Esta é a única informação rigorosamente nova, passados 13 anos e tantos elogios e maldições ao polêmico personagem. Ela abria para o repórter um enfoque original e definidor do final um tanto melancólico de Paulo Francis. Ronald Levinsohn, no auge de sua fama, era considerado gênio do mal, uma espécie de Dr.
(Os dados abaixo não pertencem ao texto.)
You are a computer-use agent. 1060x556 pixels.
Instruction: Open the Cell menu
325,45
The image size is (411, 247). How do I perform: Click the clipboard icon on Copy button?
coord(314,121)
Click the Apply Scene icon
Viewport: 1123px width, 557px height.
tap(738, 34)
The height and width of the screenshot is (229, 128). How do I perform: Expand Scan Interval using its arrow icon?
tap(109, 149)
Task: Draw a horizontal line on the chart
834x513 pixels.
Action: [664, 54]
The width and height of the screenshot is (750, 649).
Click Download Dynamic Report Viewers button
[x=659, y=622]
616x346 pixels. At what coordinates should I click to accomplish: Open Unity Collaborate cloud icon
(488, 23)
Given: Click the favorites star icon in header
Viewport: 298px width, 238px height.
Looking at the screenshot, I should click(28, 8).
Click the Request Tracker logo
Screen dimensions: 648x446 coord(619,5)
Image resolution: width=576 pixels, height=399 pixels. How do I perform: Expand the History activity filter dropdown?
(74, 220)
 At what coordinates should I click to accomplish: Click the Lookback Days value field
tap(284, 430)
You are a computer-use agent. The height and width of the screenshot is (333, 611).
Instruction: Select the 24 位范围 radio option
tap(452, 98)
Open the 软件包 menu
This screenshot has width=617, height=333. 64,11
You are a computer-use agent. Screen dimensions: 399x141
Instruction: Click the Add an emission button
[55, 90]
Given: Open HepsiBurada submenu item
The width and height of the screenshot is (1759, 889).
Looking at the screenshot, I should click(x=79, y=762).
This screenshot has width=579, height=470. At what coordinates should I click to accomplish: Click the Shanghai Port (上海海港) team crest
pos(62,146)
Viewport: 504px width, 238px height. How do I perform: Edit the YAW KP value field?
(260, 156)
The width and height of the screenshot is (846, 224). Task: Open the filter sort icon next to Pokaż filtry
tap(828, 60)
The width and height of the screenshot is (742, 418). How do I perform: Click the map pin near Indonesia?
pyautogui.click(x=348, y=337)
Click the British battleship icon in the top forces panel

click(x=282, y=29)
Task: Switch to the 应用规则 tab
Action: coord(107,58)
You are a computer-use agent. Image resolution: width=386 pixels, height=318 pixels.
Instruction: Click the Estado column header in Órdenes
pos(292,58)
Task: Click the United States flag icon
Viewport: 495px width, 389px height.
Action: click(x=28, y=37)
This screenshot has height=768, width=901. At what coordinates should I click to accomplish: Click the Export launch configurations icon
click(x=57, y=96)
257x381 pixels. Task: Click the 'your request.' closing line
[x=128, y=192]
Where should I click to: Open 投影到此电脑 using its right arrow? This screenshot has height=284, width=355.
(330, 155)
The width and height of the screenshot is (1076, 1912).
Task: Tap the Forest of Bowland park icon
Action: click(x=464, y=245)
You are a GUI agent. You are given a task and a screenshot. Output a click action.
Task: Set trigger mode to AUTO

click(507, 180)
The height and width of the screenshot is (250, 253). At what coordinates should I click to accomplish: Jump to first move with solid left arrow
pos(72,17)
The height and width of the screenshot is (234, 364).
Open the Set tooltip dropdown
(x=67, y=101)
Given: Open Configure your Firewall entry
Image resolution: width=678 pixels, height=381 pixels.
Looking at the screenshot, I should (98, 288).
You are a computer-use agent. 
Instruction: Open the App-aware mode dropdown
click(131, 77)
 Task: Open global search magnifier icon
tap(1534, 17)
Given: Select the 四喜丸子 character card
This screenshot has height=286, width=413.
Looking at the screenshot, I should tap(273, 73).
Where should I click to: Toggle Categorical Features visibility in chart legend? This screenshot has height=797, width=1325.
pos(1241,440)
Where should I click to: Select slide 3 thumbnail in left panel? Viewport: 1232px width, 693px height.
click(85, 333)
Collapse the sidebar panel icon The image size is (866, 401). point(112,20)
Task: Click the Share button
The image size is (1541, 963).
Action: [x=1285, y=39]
Silvana (dos quadrinhos do Capitão Marvel), que usara seu alto QI e seu tirocínio para enriquecer irregularmente, valendo-se de falhas do sistema habitacional criado pelos militares depois de 1964, tendo como eixo o BNH (Banco Nacional da Habitação).

Conta a lenda que Levinsohn, no estouro do escândalo da caderneta de poupança Delfin, foi levado quase manu militari ao banco para depor e explicar como conseguira enriquecer com o que foi classificado como golpe empresarial. ‘Nunca entrei armado aqui’, observou o sardônico Ronald. O assunto acabou esquecido. Nirlando Beirão podia tê-lo relembrado e esclarecido a relação com Francis, mas ficou em duas linhas perdidas em 12 páginas da revista dedicadas ao ‘homem-bomba’.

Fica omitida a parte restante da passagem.